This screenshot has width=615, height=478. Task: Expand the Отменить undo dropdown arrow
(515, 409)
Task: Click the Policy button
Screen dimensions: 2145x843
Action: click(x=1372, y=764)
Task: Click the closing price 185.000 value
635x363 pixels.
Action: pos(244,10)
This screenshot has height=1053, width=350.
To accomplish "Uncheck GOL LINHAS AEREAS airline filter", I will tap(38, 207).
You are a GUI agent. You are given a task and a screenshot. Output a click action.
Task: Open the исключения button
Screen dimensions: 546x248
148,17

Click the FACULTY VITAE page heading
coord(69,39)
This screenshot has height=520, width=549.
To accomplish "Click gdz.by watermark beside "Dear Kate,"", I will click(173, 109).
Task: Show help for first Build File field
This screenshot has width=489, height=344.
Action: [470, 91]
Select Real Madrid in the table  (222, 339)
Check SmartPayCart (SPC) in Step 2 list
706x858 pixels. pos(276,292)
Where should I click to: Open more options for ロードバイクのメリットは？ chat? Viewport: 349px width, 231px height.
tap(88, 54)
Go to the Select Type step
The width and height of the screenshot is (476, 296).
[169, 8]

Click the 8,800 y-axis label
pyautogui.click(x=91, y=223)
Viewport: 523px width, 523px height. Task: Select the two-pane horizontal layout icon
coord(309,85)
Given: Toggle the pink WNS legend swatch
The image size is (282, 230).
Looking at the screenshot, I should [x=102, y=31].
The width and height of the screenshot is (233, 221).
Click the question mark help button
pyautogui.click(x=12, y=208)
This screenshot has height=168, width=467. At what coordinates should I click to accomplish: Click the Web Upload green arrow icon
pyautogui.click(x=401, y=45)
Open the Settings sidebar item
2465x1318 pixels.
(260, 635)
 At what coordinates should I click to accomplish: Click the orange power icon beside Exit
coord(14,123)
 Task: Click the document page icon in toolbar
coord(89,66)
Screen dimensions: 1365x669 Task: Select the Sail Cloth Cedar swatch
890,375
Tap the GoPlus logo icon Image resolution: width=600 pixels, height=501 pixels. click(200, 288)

■ ■ ■ ■ ■

ASSIGNMENT:
Which lines above include the string "will"? Show them.

TASK SOLUTION:
To accomplish "Uncheck GOL LINHAS AEREAS airline filter", I will tap(38, 207).
To accomplish "Click gdz.by watermark beside "Dear Kate,"", I will click(173, 109).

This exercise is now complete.